President Obama faces an uphill battle for reelection. Just as with President Carter in 1980 and President George H. W. Bush in 1992, when voters are very upset about the direction of the country and the opposition party nominates a credible alternative candidate, a presidential reelection campaign turns into a referendum on the incumbent president's leadership. If the election were held today, one year before the actual election, President Obama would lose that referendum.

Methodology

This survey of 1000 registered voters was conducted October 30 to November 2, 2011. Respondents were selected randomly from a random-digit-dialing sample including both cell phone and landline telephone numbers, and were contacted by live interviewers. All respondents confirmed that they are registered to vote in the county in which they live. Quotas were set for state, age, and race based on state registration and previous turnout. The sample was minimally weighted to 34 percent Democrat, 34 percent Independent, and 30 percent Republican.
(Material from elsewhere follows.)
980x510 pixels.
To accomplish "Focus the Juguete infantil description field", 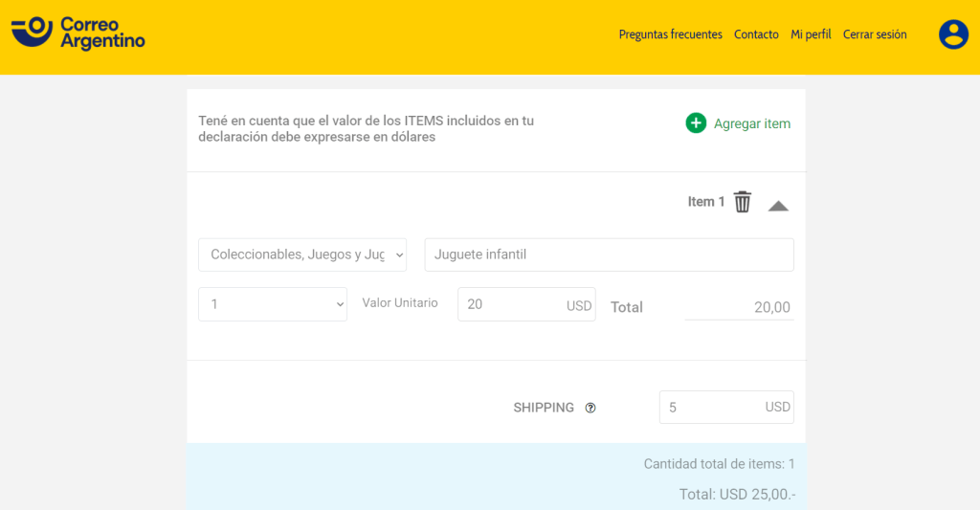I will click(609, 255).
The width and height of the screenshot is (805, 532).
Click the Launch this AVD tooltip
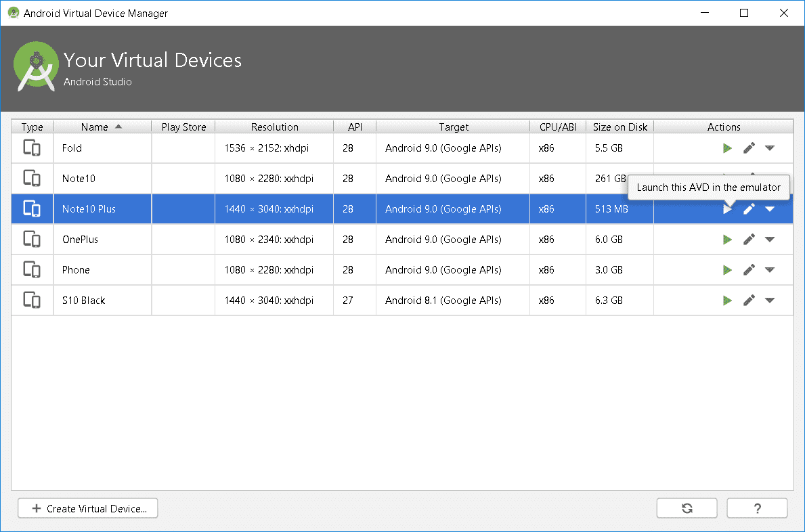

The margins of error for responses with an even split – 50 percent for one response and 50 percent for another response – are ±3.10 percent for the full sample, ±5.66 percent for Republicans (300 respondents), ±5.34 percent for Independents (337 respondents), and ±5.31 percent for Democrats (340 respondents). The margin of error is smaller when one response receives a higher level of support. For example, the margin of error is ±2.68 percent when 75 percent of respondents in the full sample choose one response and 25 percent choose another response.